Model-based learning of local image features for unsupervised texture segmentation
This work addresses the tedious manual feature selection for texture segmentation, particularly in domains like medical imaging, by providing an unsupervised method that is incremental in adapting existing segmentation models.
The authors tackled the problem of automatically learning local image features for unsupervised texture segmentation without requiring labeled training data, achieving a competitive rank on the Prague texture segmentation benchmark and effectiveness in segmenting histological images.
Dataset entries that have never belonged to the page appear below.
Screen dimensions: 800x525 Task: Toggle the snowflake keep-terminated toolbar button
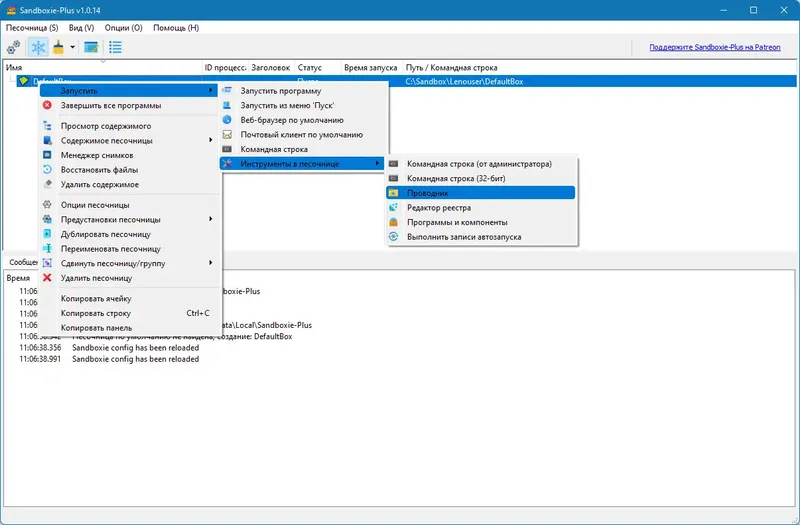click(38, 47)
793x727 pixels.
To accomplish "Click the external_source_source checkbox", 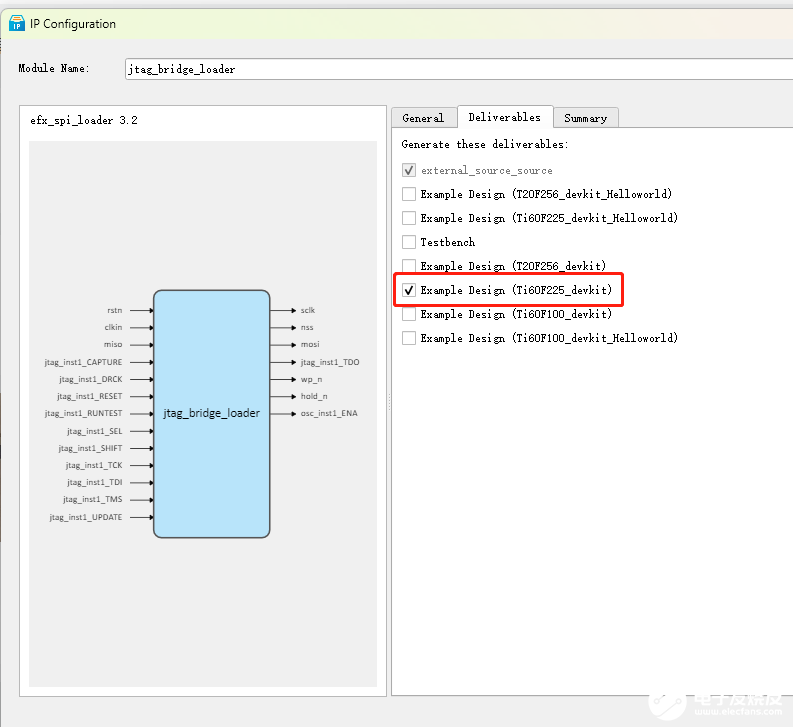I will (x=409, y=170).
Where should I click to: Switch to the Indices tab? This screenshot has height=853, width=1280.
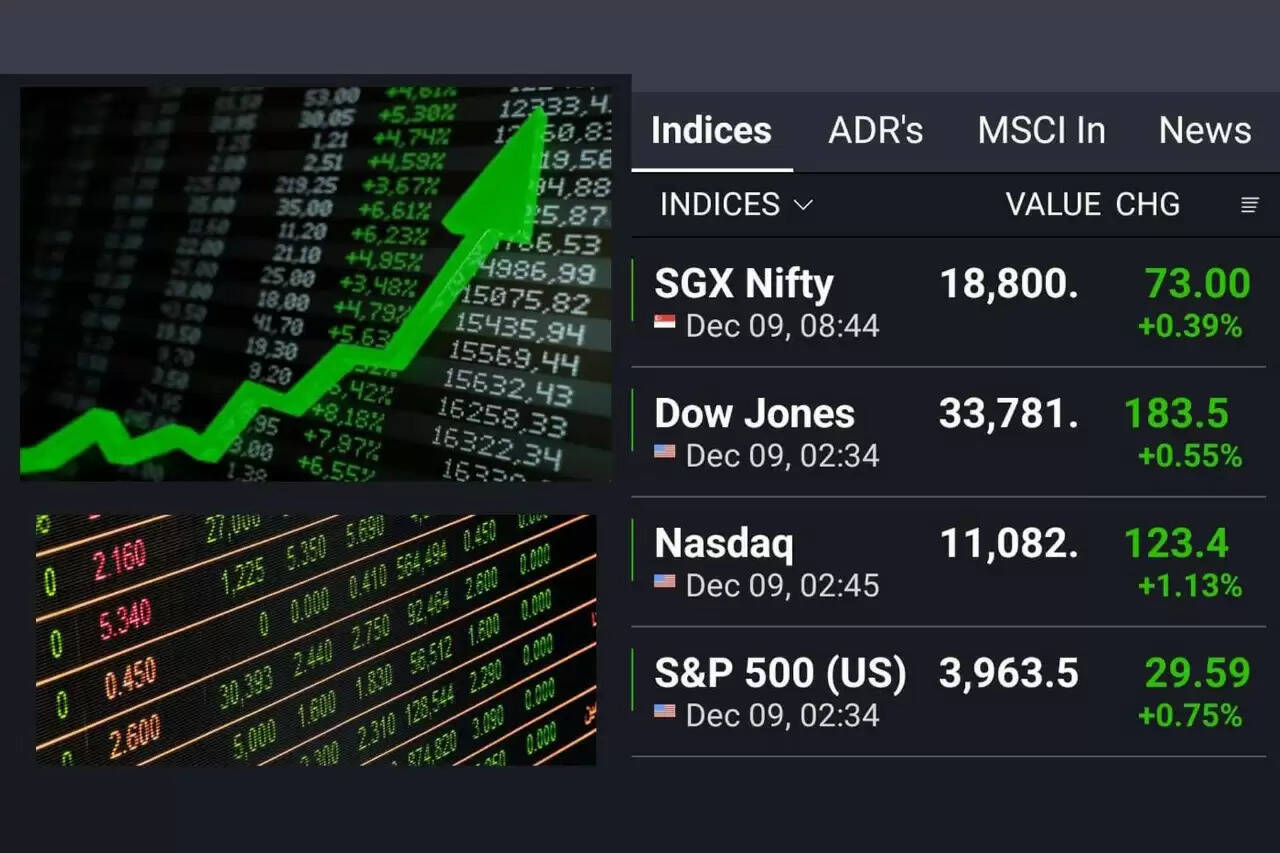point(711,130)

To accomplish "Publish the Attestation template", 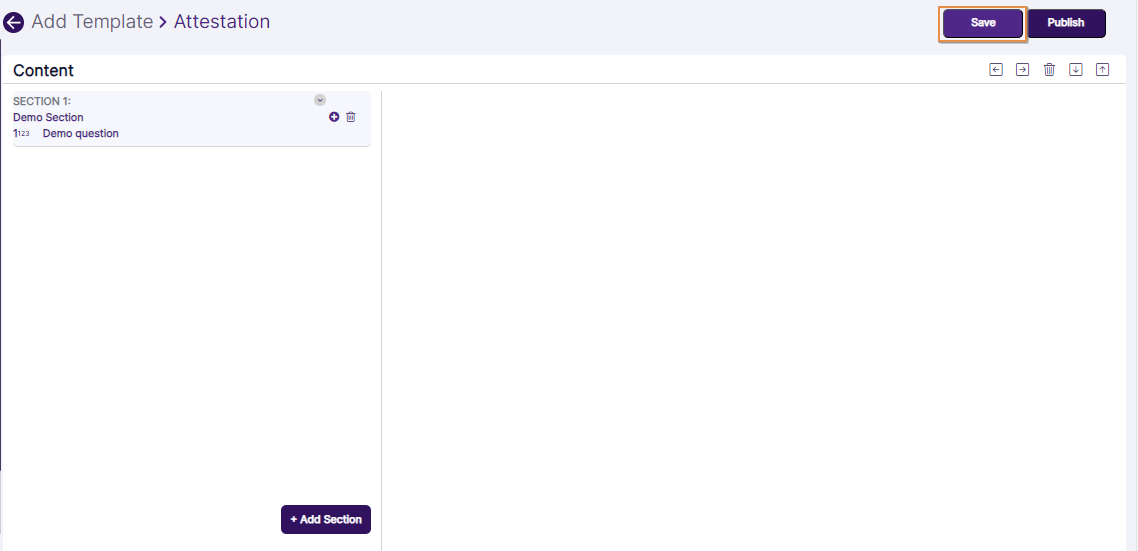I will tap(1065, 23).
Features that capture well the textural patterns of a certain class of images are crucial for the performance of texture segmentation methods. The manual selection of features or designing new ones can be a tedious task. Therefore, it is desirable to automatically adapt the features to a certain image or class of images. Typically, this requires a large set of training images with similar textures and ground truth segmentation. In this work, we propose a framework to learn features for texture segmentation when no such training data is available. The cost function for our learning process is constructed to match a commonly used segmentation model, the piecewise constant Mumford-Shah model. This means that the features are learned such that they provide an approximately piecewise constant feature image with a small jump set. Based on this idea, we develop a two-stage algorithm which first learns suitable convolutional features and then performs a segmentation. We note that the features can be learned from a small set of images, from a single image, or even from image patches. The proposed method achieves a competitive rank in the Prague texture segmentation benchmark, and it is effective for segmenting histological images.